Uranium-rich Niger eyes nuclear power generation

NIAMEY, Jan 9 (Reuters) - Niger, one of the world’s top uranium producers, said on Friday it would study the possibility of building a nuclear power plant to meet its electricity needs.

Landlocked and on the southern side of the Sahara, Niger is one of the world’s poorest countries. It imports around 80 percent of its electricity from neighbouring Nigeria, Africa’s top producer of crude oil.

“Looking forward, in 2009 we will study the installation in the medium term of a civil thermonuclear power station,” Albade Abouba, minister of the interior and public security, said in a speech expressing New Year’s wishes to the prime minister.
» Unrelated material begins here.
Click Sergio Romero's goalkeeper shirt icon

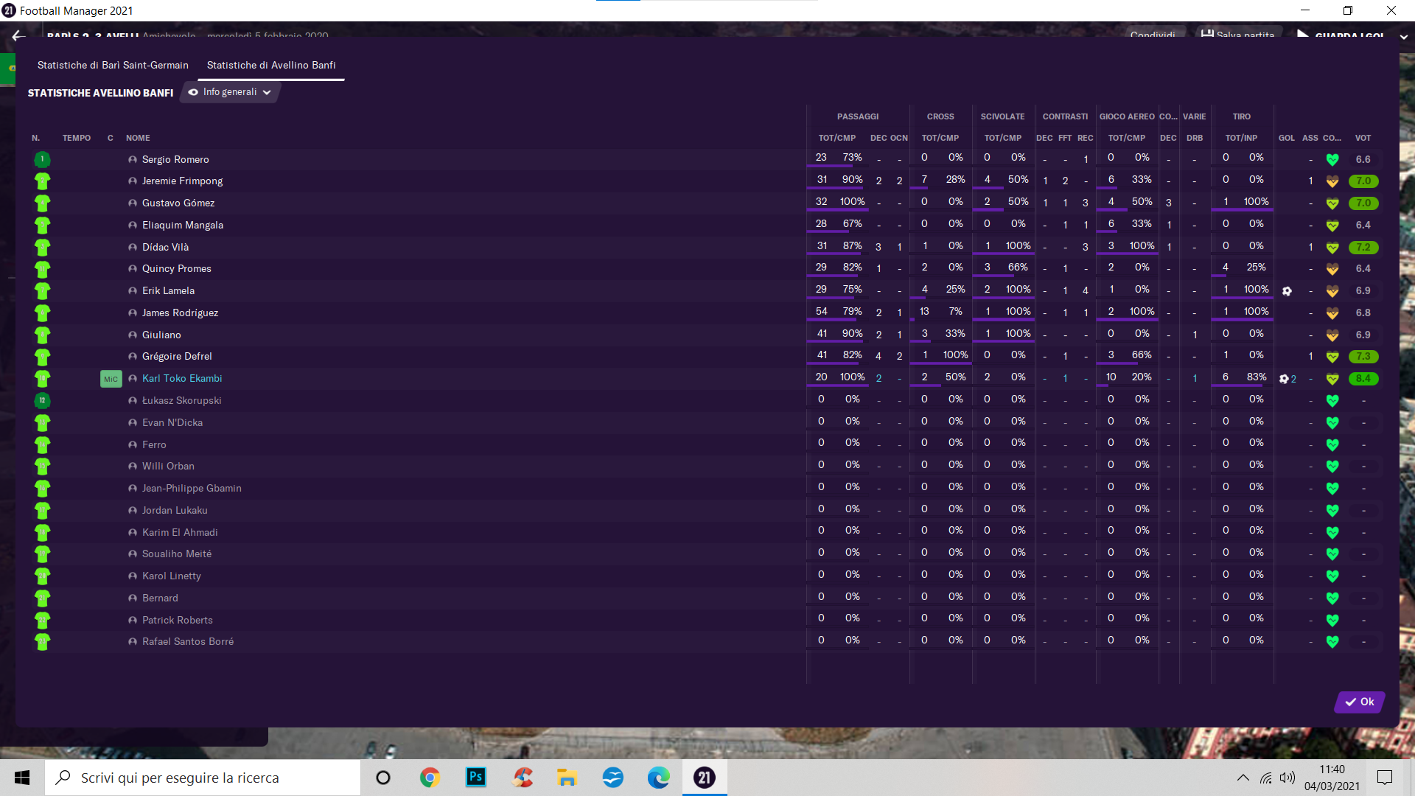pos(42,159)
Concerns about global warming have increased interest in nuclear generation, although many environmentalists worry about the risk of contamination, especially in developing countries, and the long-term problem of safely storing nuclear waste.

French nuclear energy group Areva <CEPFi.PA, said on Monday it had been awarded a licence to operate the huge Imouraren mine, which will more than double Niger’s uranium output and make it the world’s second biggest producer after Canada.

Imouraren, in which the Niger government will have a 33.35 percent stake, will require an initial investment of 1.2 billion euros ($1.67 billion). It is due to open in 2012 and will ultimately produce 5,000 tonnes of uranium a year for 35 years.

Areva, controlled by the French state, has operated Niger’s two existing uranium mines since the 1970s.

COMINAK, an underground mine, produces 1,781 tonnes of uranium, while the open-cast SOMAIR operation produces 1,150 tonnes per year, according to the group’s website www.areva.com.

China Nuclear International Uranium Corp. (Sino-U) also is creating a mine in Niger.

Many other companies have mining research permits in the sparsely-populated north of the country, where Tuareg nomadic rebels have waged a 23-month uprising in which at least 250 rebels and 80 government soldiers have been killed.